The test will be when this technology is widely accepted at to whether it will be too much load on the towers.
I noticed this as well when researching wireless internet access this past weekend. Sprint actually wants you to use the network.

Verizon on the other hand - doesn't. If you use video or audio streaming of _any_ kind (even over VPN) they'll can you for it. And quickly, too.

Which sucks. Because Sprint, Verizon and Alltel are the only three offering EV-DO(nt) around here. AT&T/Cingular are still on the old system at around 300kbps.

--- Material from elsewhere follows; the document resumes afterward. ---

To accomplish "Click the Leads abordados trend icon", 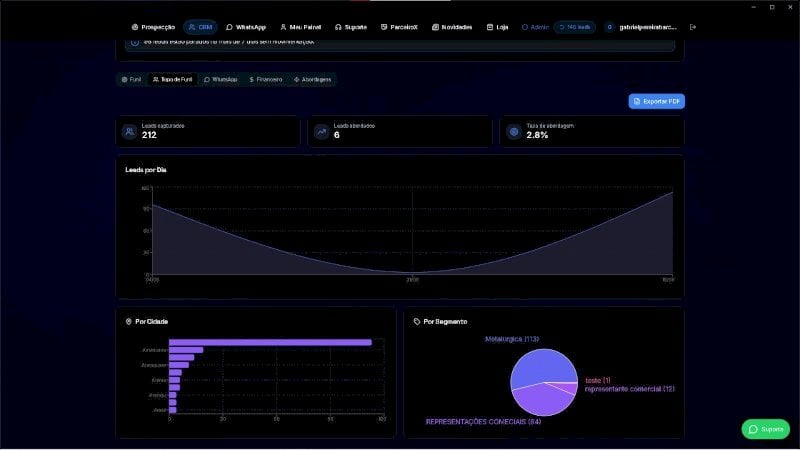I will (x=321, y=132).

I think I'll wait a little longer before I get this & cell service.


BillRoland
Premium
join:2001-01-21
Ocala, FL
kudos:2

1 edit

reply to Semi751

said by Semi751:

Oddly enough Sprint is going in the complete opposite direction ensuring customers that streaming video and gaming is perfectly fine with thier service. They also announced an evdo to wifi router in conjuction with LynkSys to be released the second half of this year. Talk about extreme differences in the adoption of new services.

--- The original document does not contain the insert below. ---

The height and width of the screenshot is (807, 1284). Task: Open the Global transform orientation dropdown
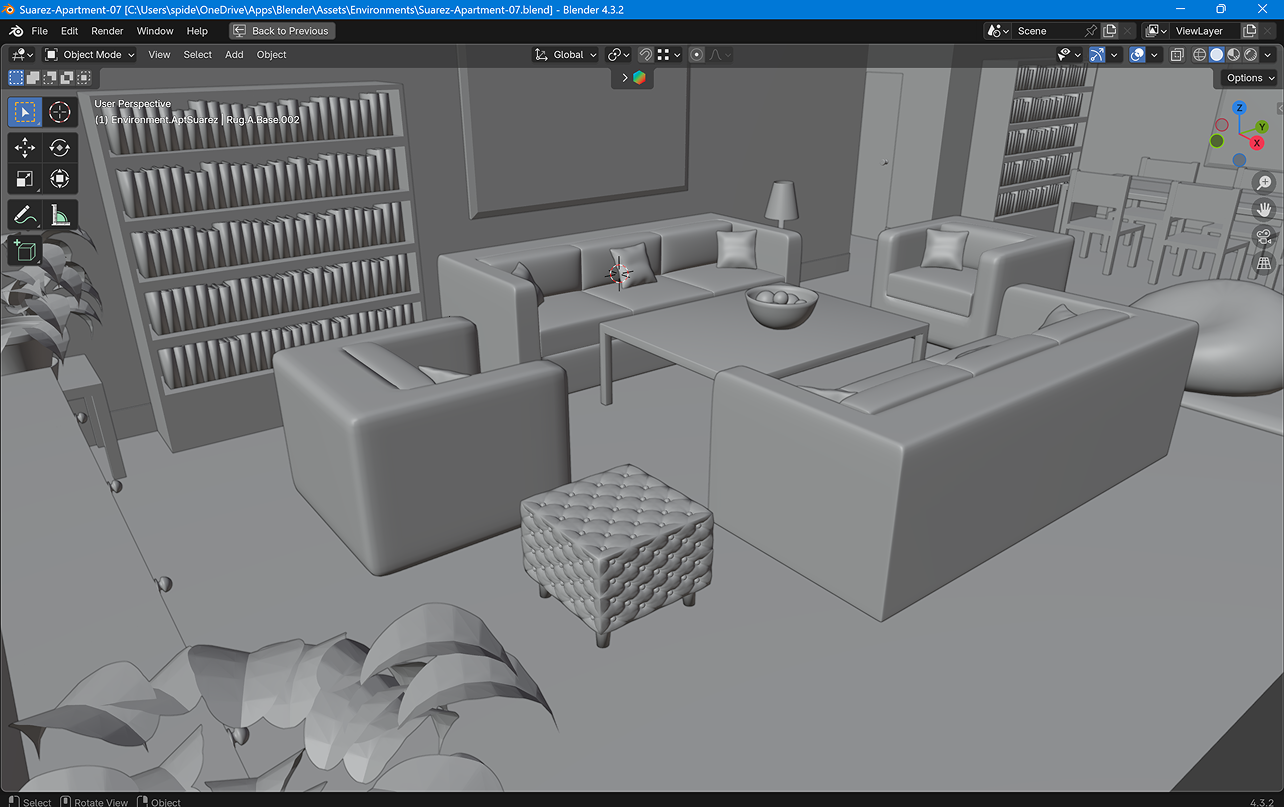(x=566, y=55)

The test will be when this technology is widely accepted at to whether it will be too much load on the towers.
Not exactly. »[Sprint] Power vision streaming time limit?
EDIT: It can be argued that the point of that is not so much about your battery, but to inhibit streaming from soaking up bandwidth. Also, unless they changed it in the last few days, they compress images so that they look awful.

When we got our card the rep told me that they could impose restrictions "at any time" to "protect our network bandwidth from hogging."

--
"Don't steal. The government hates competition."

patcat88

join:2002-04-05
Jamaica, NY
kudos:1

reply to en102

said by en102:

Agreed.

Since VZW's TOS states that connecting to corporate Intranets are OK, I wonder if I set up VPN to my home (or work), and used the connection that way for VoIP/video, etc.
Verizon wont care if its a vpn. They can't sniff ur connection to see what the traffic is (well VZ Accounts Investigation can't, nothing stops them from reworking the system). They use a mbyte cap or top 5% usage to identify users to target. I dont think a vpn will matter. I guess u can try doing it then arguing and see what happens.

stufried
Premium
join:2003-10-13

1 edit

The problem is "sole discretion" clauses which permit them to further avoid contracts by defining up to mean down, left to mean right, and applying those definitions in one case only.

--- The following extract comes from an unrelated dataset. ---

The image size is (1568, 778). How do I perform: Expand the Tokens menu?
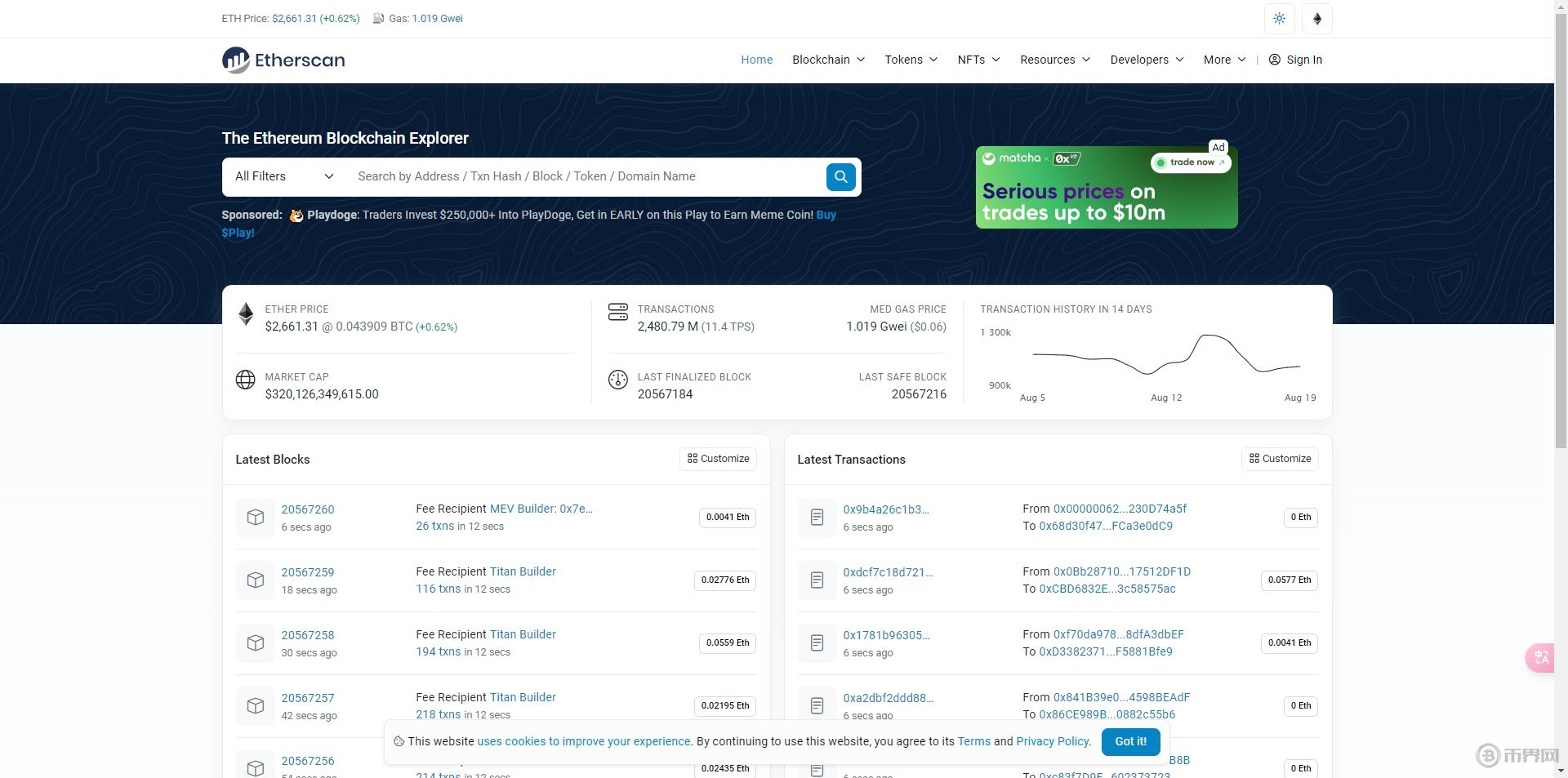911,60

Imagine entering a contract where you promised to give all your labor and property to an individual where the person you were contracting with had the sole discretion to decide what terms of the contract would mean. Oh, that term $100,000 I promised to pay you doesn't refer to "dollars, it refers to pesos," but that clause five lines down which says you will pay me $50,000, that means "dollars." These contracts are heads they win, tails they lose. I particularly love the part about how they can change the terms and you can't leave. The rules of contract interpretation just don't seem to apply.

You know those arbitration clauses on the bottom of these contacts that we sign. I bet you that they even deny the aribitrator the right to revisit their interpretation of the meanings of these terms.


severach

join:2002-09-12
Jackson, MI

reply to Semi751
>These contracts are heads they win, tails they lose

I think you mean "Heads they win, tails we lose."

>They also announced an evdo to wifi router in conjuction with LynkSys to be released the second half of this year.

I have a fistfull of dollars waiting for EVDO. I thought that something might come out of Sprint now that they are advertising the service.